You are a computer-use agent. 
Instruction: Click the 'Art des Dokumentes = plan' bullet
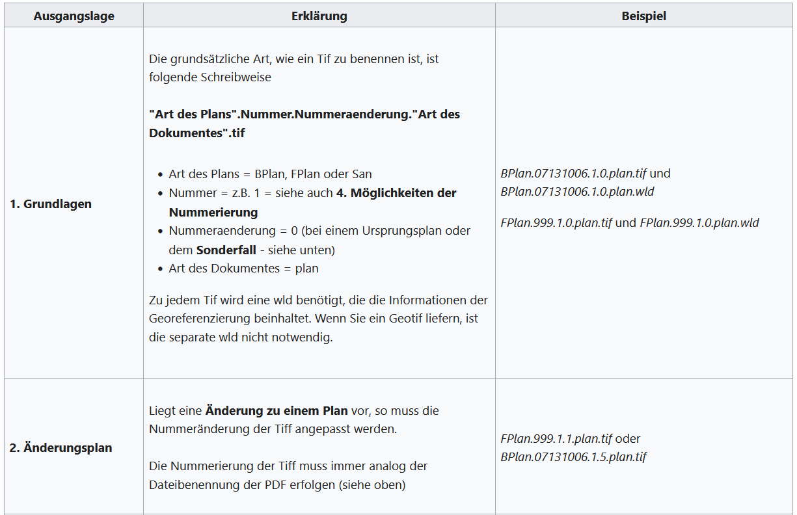(243, 268)
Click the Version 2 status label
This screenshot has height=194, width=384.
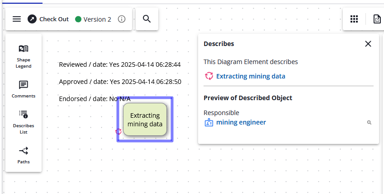(x=97, y=19)
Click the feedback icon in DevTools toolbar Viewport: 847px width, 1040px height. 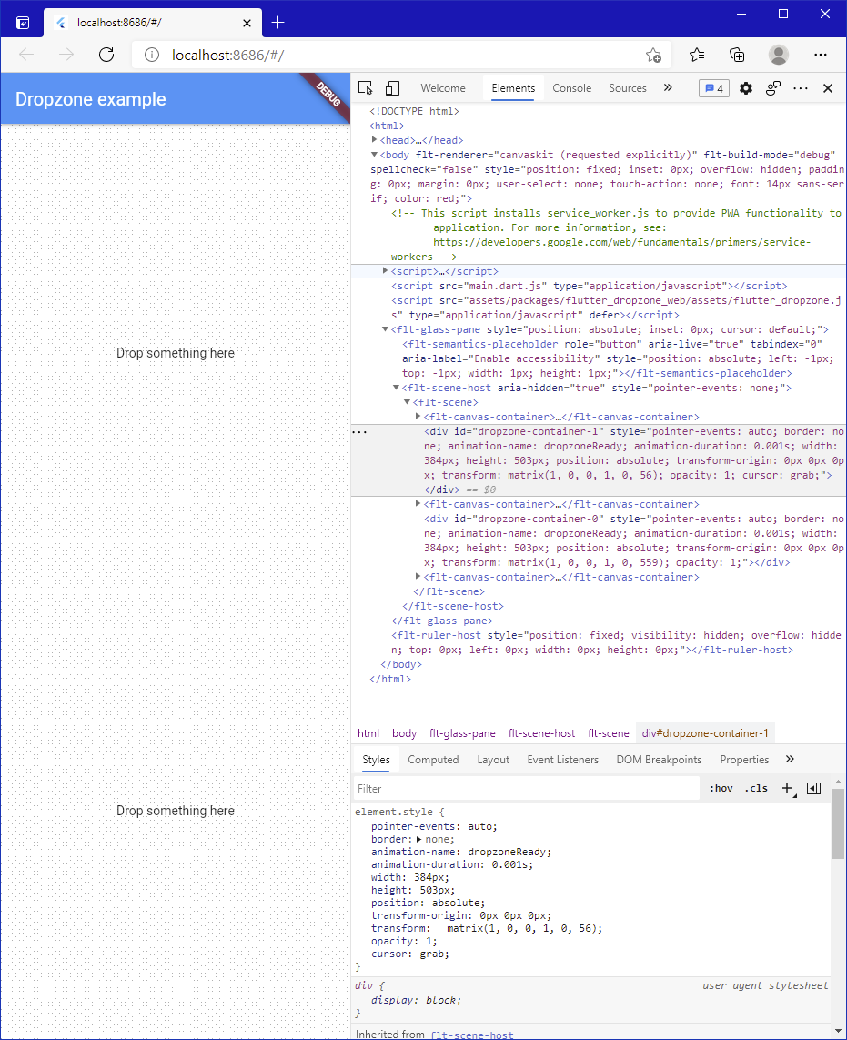click(775, 87)
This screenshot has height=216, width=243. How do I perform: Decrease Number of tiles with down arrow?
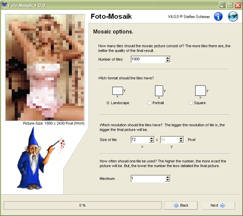pyautogui.click(x=167, y=61)

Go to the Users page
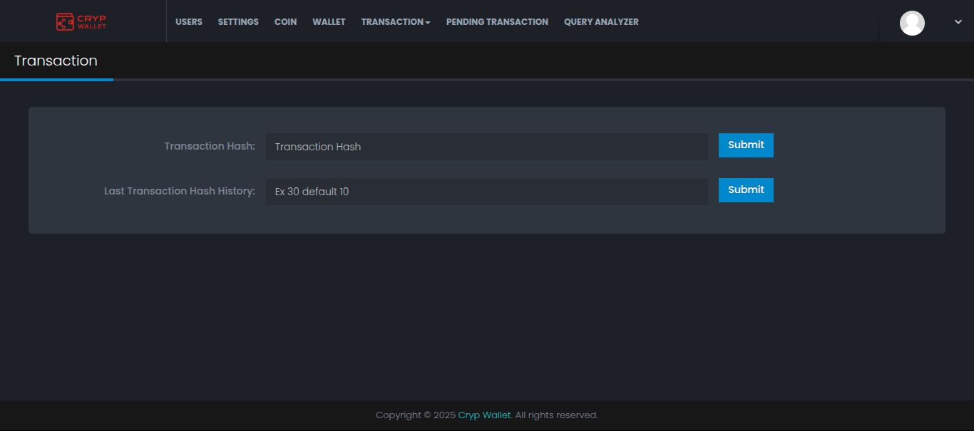(189, 22)
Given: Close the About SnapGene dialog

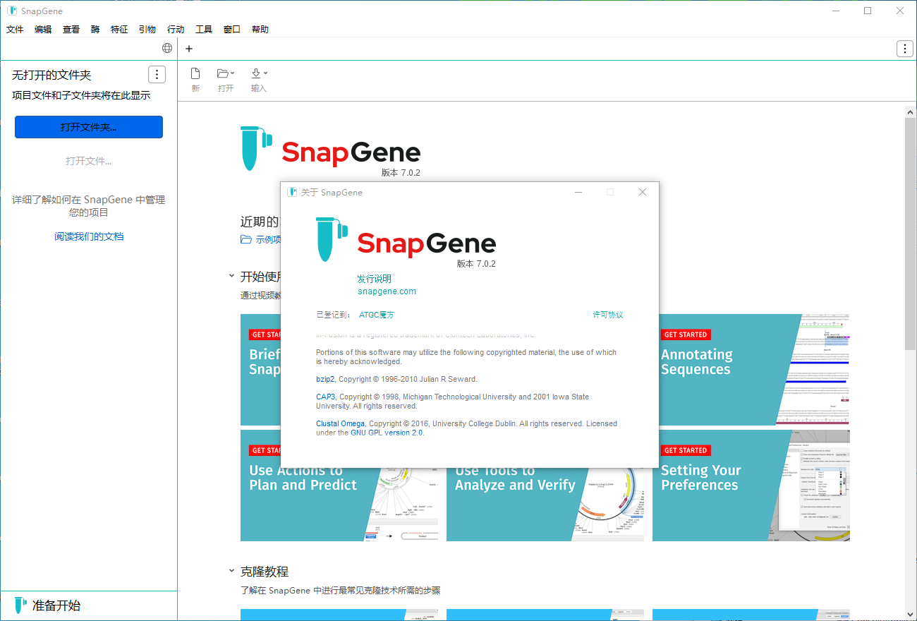Looking at the screenshot, I should point(642,192).
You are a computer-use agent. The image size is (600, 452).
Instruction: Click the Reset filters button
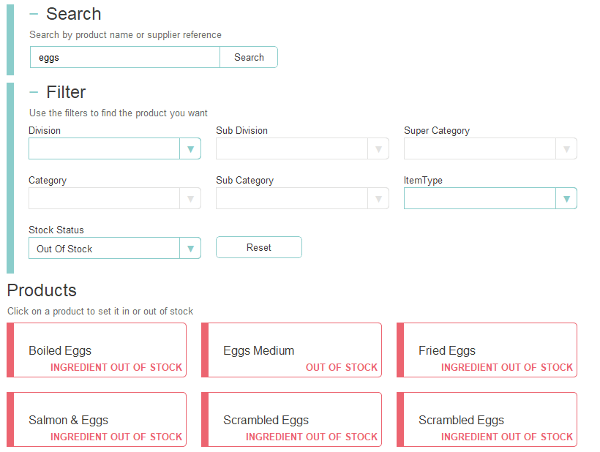[x=259, y=248]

• About this exercise:
Each line that contains the string "computer" should be copied from the data above.

• The completed task:
You are a computer-use agent. 
You are a computer-use agent. The image size is (600, 452).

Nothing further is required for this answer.